(Target pointing data)
|---|
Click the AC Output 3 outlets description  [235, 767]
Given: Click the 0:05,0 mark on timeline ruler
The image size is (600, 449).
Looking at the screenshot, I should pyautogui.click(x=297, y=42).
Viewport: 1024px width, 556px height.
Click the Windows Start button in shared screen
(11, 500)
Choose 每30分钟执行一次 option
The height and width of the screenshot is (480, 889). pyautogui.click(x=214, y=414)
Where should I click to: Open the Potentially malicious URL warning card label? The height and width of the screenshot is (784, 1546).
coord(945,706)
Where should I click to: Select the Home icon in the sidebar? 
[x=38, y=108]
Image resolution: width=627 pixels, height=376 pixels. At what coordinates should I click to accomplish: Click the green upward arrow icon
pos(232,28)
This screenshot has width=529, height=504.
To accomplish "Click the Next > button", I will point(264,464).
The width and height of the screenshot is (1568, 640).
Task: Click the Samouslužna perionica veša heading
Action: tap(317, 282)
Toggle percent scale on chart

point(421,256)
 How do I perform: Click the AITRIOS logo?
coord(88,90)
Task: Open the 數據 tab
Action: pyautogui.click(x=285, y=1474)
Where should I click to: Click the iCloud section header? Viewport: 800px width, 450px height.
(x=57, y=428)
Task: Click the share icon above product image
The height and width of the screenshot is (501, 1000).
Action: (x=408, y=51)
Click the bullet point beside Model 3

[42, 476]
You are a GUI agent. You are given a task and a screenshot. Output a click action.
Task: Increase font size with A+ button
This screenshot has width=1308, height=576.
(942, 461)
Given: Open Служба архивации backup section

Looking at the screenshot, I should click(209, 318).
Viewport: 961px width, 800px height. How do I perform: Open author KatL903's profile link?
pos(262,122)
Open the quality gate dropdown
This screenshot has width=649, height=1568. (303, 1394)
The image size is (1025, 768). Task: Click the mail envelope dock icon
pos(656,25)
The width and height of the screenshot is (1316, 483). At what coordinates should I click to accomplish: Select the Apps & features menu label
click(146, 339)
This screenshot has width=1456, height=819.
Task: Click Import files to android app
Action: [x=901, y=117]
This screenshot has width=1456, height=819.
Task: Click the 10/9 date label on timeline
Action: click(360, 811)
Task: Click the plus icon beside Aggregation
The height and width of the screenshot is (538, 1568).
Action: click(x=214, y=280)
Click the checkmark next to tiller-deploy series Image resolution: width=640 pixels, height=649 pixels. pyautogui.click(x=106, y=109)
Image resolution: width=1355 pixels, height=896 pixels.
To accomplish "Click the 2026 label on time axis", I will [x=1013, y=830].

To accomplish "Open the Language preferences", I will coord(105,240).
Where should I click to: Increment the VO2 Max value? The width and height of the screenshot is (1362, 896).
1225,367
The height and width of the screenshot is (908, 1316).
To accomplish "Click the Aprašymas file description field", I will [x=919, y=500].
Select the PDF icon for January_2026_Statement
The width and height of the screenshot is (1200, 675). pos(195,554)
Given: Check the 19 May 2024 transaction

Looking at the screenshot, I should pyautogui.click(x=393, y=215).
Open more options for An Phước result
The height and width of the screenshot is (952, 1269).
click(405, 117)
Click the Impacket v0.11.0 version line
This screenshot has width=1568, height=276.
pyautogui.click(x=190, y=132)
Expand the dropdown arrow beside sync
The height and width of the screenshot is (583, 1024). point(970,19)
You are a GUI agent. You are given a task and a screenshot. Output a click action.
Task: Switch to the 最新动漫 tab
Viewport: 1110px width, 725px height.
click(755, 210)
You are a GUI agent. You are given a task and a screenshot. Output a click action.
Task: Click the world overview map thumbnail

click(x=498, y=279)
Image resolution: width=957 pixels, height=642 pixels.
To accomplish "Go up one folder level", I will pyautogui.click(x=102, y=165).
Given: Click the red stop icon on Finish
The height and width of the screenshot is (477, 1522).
|---|
What you have to do.
Copy every row above word for word, leaving nothing out.

Exercise output.
Click the AC Output 3 outlets description  [235, 767]
Given: Click the 0:05,0 mark on timeline ruler
The image size is (600, 449).
Looking at the screenshot, I should pyautogui.click(x=297, y=42).
Viewport: 1024px width, 556px height.
Click the Windows Start button in shared screen
(11, 500)
Choose 每30分钟执行一次 option
The height and width of the screenshot is (480, 889). pyautogui.click(x=214, y=414)
Where should I click to: Open the Potentially malicious URL warning card label? The height and width of the screenshot is (784, 1546).
coord(945,706)
Where should I click to: Select the Home icon in the sidebar? 
[x=38, y=108]
Image resolution: width=627 pixels, height=376 pixels. At what coordinates should I click to accomplish: Click the green upward arrow icon
pos(232,28)
This screenshot has width=529, height=504.
To accomplish "Click the Next > button", I will point(264,464).
The width and height of the screenshot is (1568, 640).
Task: Click the Samouslužna perionica veša heading
Action: tap(317, 282)
Toggle percent scale on chart

point(421,256)
 How do I perform: Click the AITRIOS logo?
coord(88,90)
Task: Open the 數據 tab
Action: pyautogui.click(x=285, y=1474)
Where should I click to: Click the iCloud section header? Viewport: 800px width, 450px height.
(x=57, y=428)
Task: Click the share icon above product image
The height and width of the screenshot is (501, 1000).
Action: (x=408, y=51)
Click the bullet point beside Model 3

[42, 476]
You are a GUI agent. You are given a task and a screenshot. Output a click action.
Task: Increase font size with A+ button
This screenshot has width=1308, height=576.
(942, 461)
Given: Open Служба архивации backup section

Looking at the screenshot, I should click(209, 318).
Viewport: 961px width, 800px height. How do I perform: Open author KatL903's profile link?
pos(262,122)
Open the quality gate dropdown
This screenshot has width=649, height=1568. (303, 1394)
The image size is (1025, 768). Task: Click the mail envelope dock icon
pos(656,25)
The width and height of the screenshot is (1316, 483). At what coordinates should I click to accomplish: Select the Apps & features menu label
click(146, 339)
This screenshot has width=1456, height=819.
Task: Click Import files to android app
Action: [x=901, y=117]
This screenshot has width=1456, height=819.
Task: Click the 10/9 date label on timeline
Action: click(360, 811)
Task: Click the plus icon beside Aggregation
The height and width of the screenshot is (538, 1568).
Action: click(x=214, y=280)
Click the checkmark next to tiller-deploy series Image resolution: width=640 pixels, height=649 pixels. pyautogui.click(x=106, y=109)
Image resolution: width=1355 pixels, height=896 pixels.
To accomplish "Click the 2026 label on time axis", I will [x=1013, y=830].

To accomplish "Open the Language preferences", I will coord(105,240).
Where should I click to: Increment the VO2 Max value? The width and height of the screenshot is (1362, 896).
1225,367
The height and width of the screenshot is (908, 1316).
To accomplish "Click the Aprašymas file description field", I will [x=919, y=500].
Select the PDF icon for January_2026_Statement
The width and height of the screenshot is (1200, 675). pos(195,554)
Given: Check the 19 May 2024 transaction

Looking at the screenshot, I should pyautogui.click(x=393, y=215).
Open more options for An Phước result
The height and width of the screenshot is (952, 1269).
click(405, 117)
Click the Impacket v0.11.0 version line
This screenshot has width=1568, height=276.
pyautogui.click(x=190, y=132)
Expand the dropdown arrow beside sync
The height and width of the screenshot is (583, 1024). point(970,19)
You are a GUI agent. You are given a task and a screenshot. Output a click action.
Task: Switch to the 最新动漫 tab
Viewport: 1110px width, 725px height.
click(755, 210)
You are a GUI agent. You are given a task and a screenshot. Output a click action.
Task: Click the world overview map thumbnail

click(x=498, y=279)
Image resolution: width=957 pixels, height=642 pixels.
To accomplish "Go up one folder level", I will pyautogui.click(x=102, y=165).
Given: Click the red stop icon on Finish
The height and width of the screenshot is (477, 1522).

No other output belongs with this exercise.